פעמיים בירה is something you can hear sometimes in a pub, but it is more common in old books.


----------



## sawyeric1

So "פעמיים בירה" has an old-fashioned feel to it?


----------



## slus

For me it does. But it is still ok.


----------



## Tamar

I agree with slus, פעמיים בירה sounds a bit old to me as well.


----------



## Ali Smith

Another strange thing I've noticed when people order beer is that when they order one beer they stress בירה on the first syllable (which makes perfect sense, because otherwise it would sound like the word for "metropolis, capital"), but in the plural they stress the last syllable, which makes בירות sound exactly like the plural of "metropolis, capital"!


----------



## slus

I never heard anyone say biROT like capitals. Always BIrot.


----------



## Ali Smith

Thank you, slus! I guess the rule is that if a word is accented on a syllable other than the last syllable, the stress does not move in the plural. For example, dOlar > dOlarim. The stress is on the first syllable in the singular and it stays there in the plural.


----------



## Egmont

Ali Smith said:


> Thank you, slus! I guess the rule is that if a word is accented on a syllable other than the last syllable, the stress does not move in the plural...


I wouldn't say that's a general rule. One counter-example that comes to mind is צלחת, "plate." It is accented on the second syllable, but its plural,  צלחות, is accented on the last syllable. Another is ילד, "boy." It is accented on its first syllable, but its plural,  ילדים, is accented on the last.

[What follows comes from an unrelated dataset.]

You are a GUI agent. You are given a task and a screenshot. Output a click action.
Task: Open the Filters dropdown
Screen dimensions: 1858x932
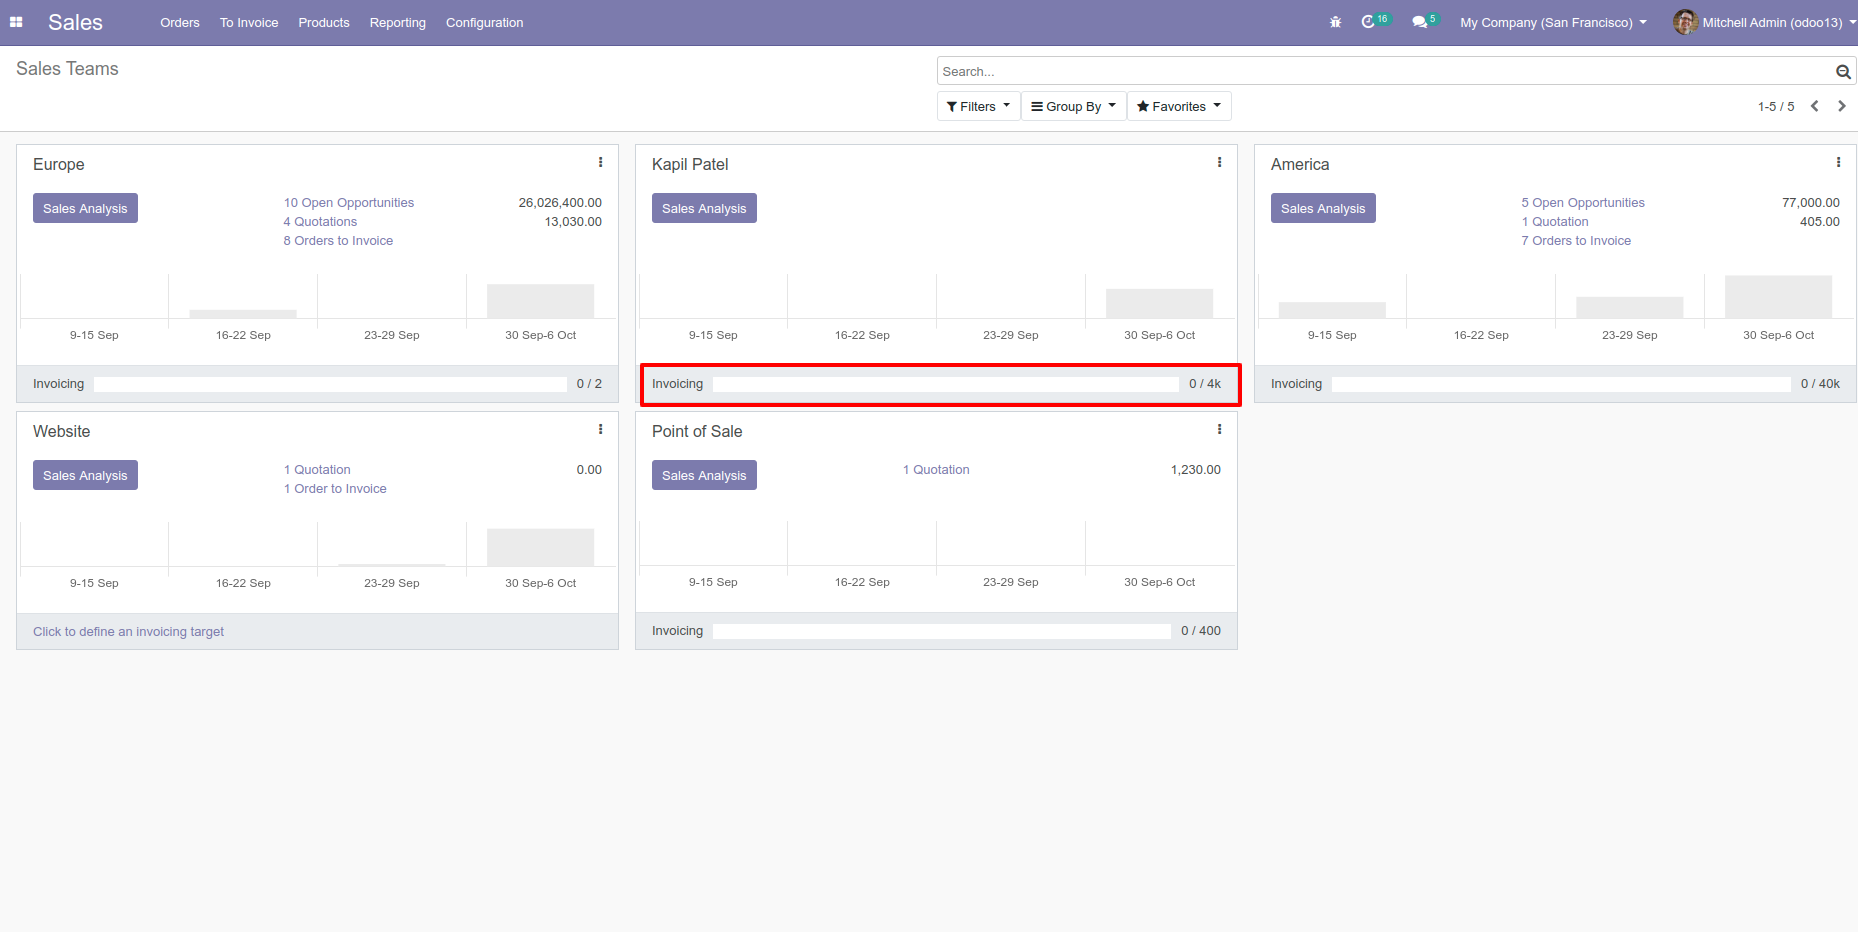click(977, 105)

I can think of a lot more.

Both your examples, בירה/בירות and  דולר/דולרים, are foreign words that came into Hebrew fairly recently. (At least I think בירה did; I could be wrong about that.) That may have something to do with where the stress stays in the plural. Maybe someone who knows more than I do can say more. (Fortunately, a lot of the people who post here fit that description.)


----------